El Hospital Universitario de Guadalajara ha obtenido un importante reconocimiento internacional por parte de la Sociedad Europea de Ictus (European Stroke Organisation, ESO).
En su reunión anual, la ESO ha concedido al servicio de Neurología del Hospital de Guadalajara el Premio Diamante de los ESO-Angels Awards 2025, el máximo galardón que otorga a la excelencia y la continuidad asistencial en la atención al accidente cerebrovascular (ACV).
Un reconocimiento que está estrechamente ligado a la puesta en marcha de la Unidad de Ictus en Guadalajara, que desde el año 2023 ha supuesto un avance decisivo en la atención a estos pacientes.
El galardón reconoce el trabajo del equipo multidisciplinar y la excelencia, fruto de «una coordinación eficaz, procesos bien definidos y un compromiso constante por mejorar la calidad asistencial», como ha señalado la jefa de Neurología del Hospital de Guadalajara, María José Sánchez-Migallón Díaz.
El neurólogo David Enrique Barbero Jiménez, coordinador de la Unidad, ha destacado que se trata del «mayor reconocimiento que se concede» y que avala «la atención precoz que ofrecemos a las personas que llegan por Urgencias con un ictus, el acceso inmediato a las pruebas diagnósticas, muchas veces en apenas quince minutos, y a los tratamientos, así como a la monitorización continua durante las primeras horas, que son determinantes para su evolución».
Los premios ESO-Angels distinguen a los hospitales que, a través del trabajo coordinado de los profesionales y el registro sistemático de datos, demuestran cumplir con los máximos estándares europeos de calidad en la atención al ictus.
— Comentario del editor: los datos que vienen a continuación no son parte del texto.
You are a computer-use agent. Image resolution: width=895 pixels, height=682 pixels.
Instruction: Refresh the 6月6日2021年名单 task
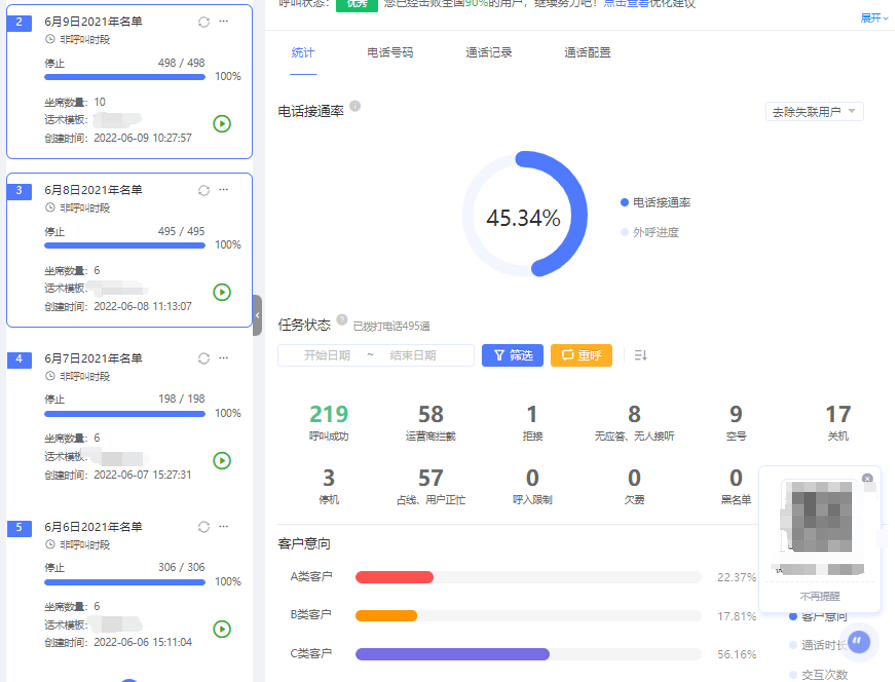click(x=204, y=527)
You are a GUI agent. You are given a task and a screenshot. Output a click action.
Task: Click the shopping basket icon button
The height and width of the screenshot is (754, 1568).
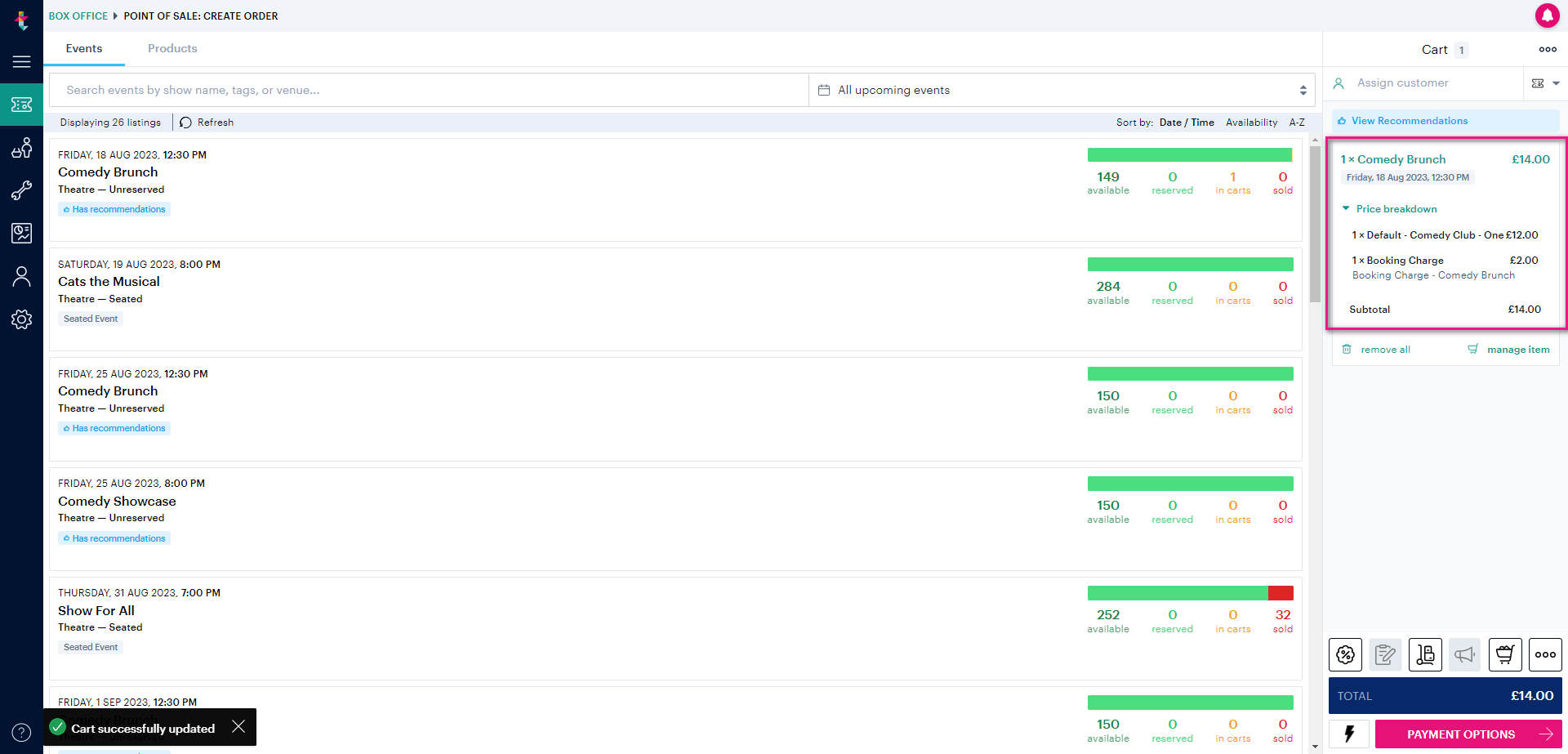[1504, 654]
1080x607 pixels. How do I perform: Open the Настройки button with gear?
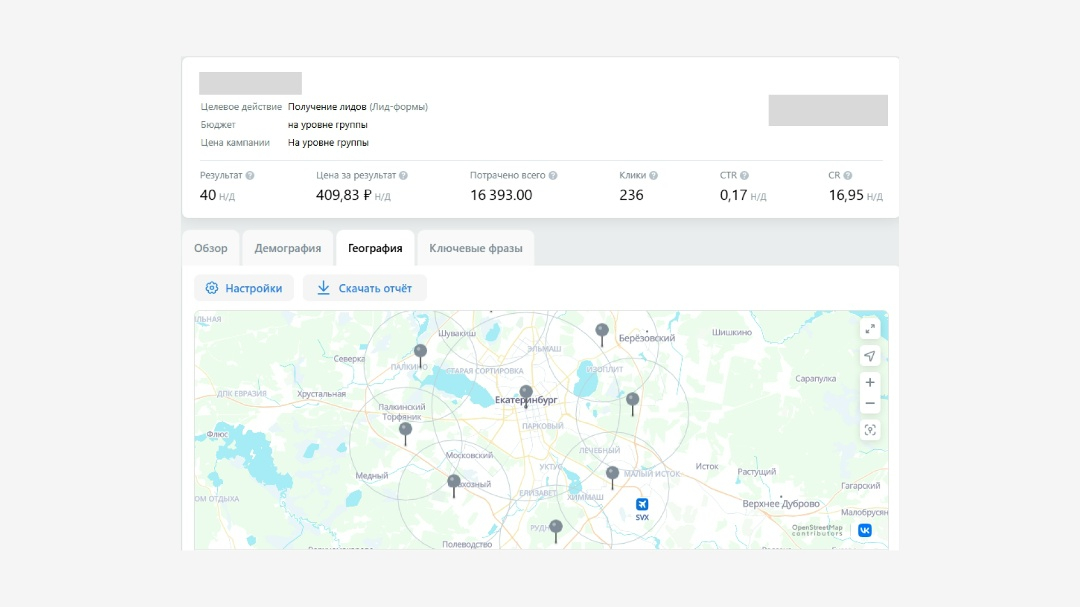pyautogui.click(x=244, y=288)
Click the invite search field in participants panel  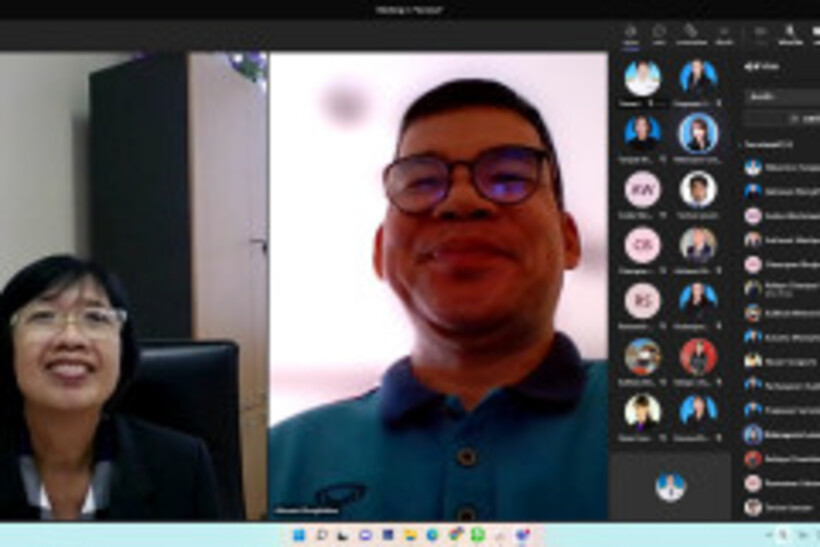coord(783,97)
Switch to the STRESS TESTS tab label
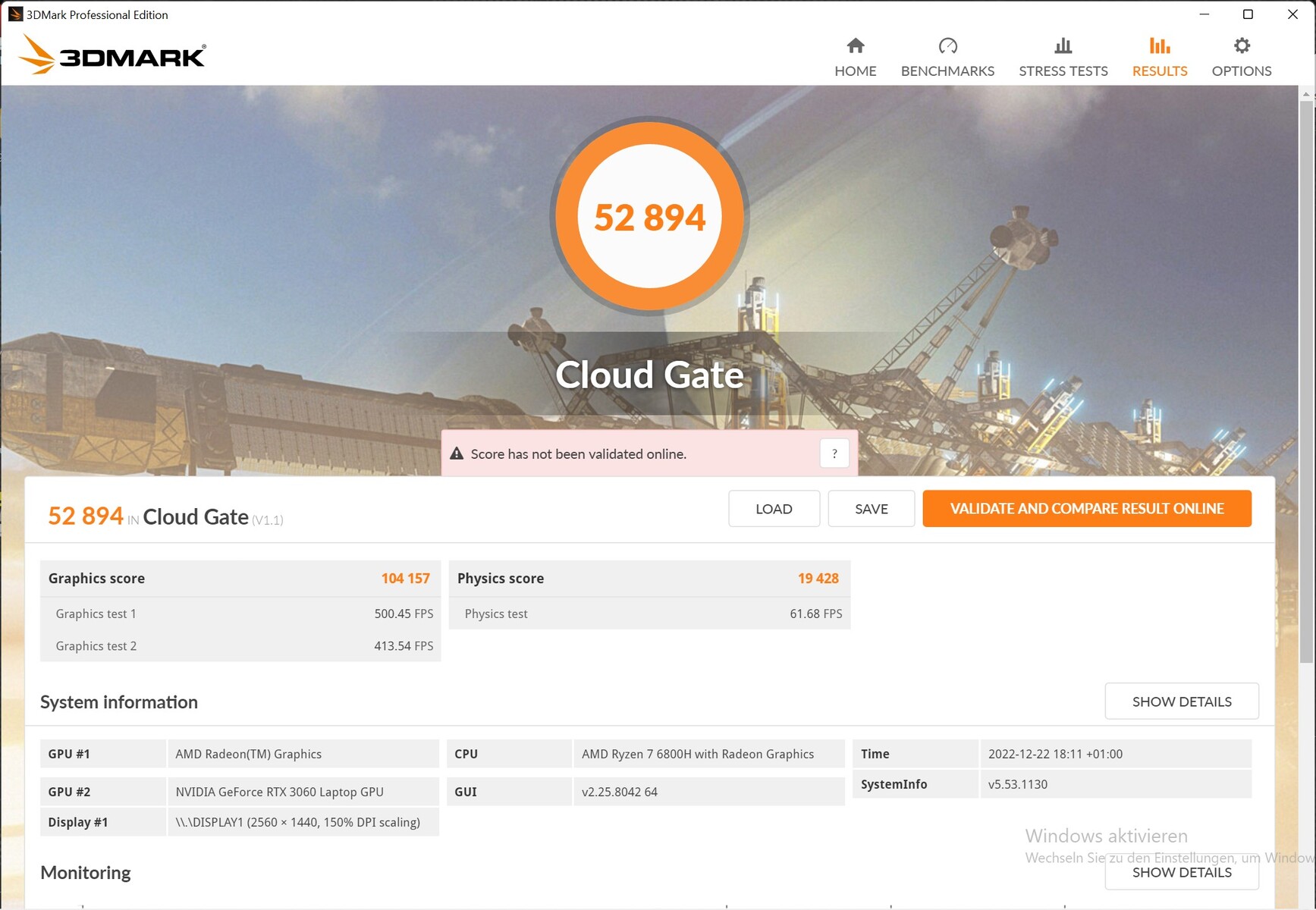 click(1063, 71)
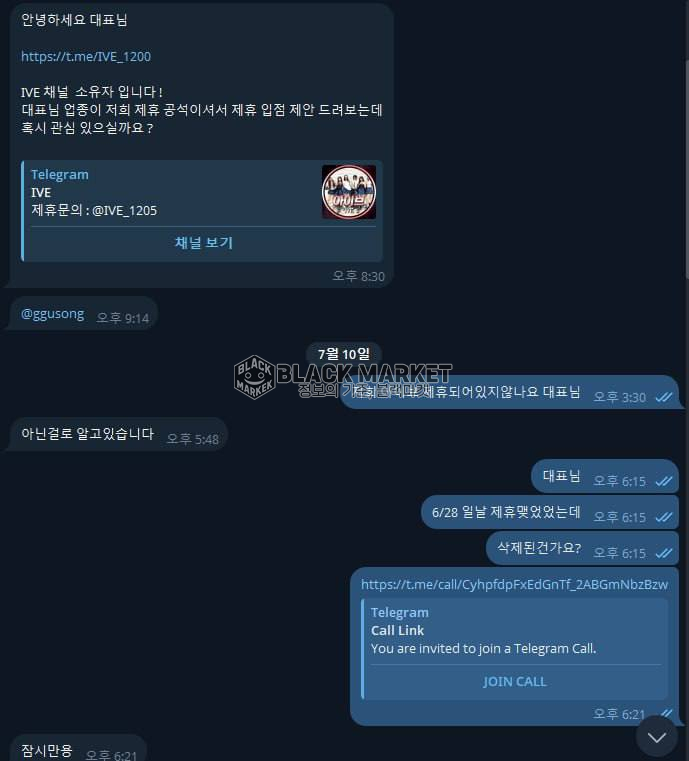
Task: Click the 오후 8:30 timestamp
Action: (x=359, y=276)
En este sentido, el servicio de Neurología de Guadalajara ha monitorizado y proporcionado información anonimizada de casi 300 pacientes, contribuyendo a la investigación y la identificación de puntos de mejora.
Como ha explicado el doctor Barbero, la creación de la Unidad de Ictus «ha permitido mejorar el tratamiento, el pronóstico y la situación funcional de los pacientes» de manera que «muchos pacientes que llegan en una situación complicada salen con un buen pronóstico y pueden alcanzar un buen grado de autonomía y calidad de vida tras el ictus».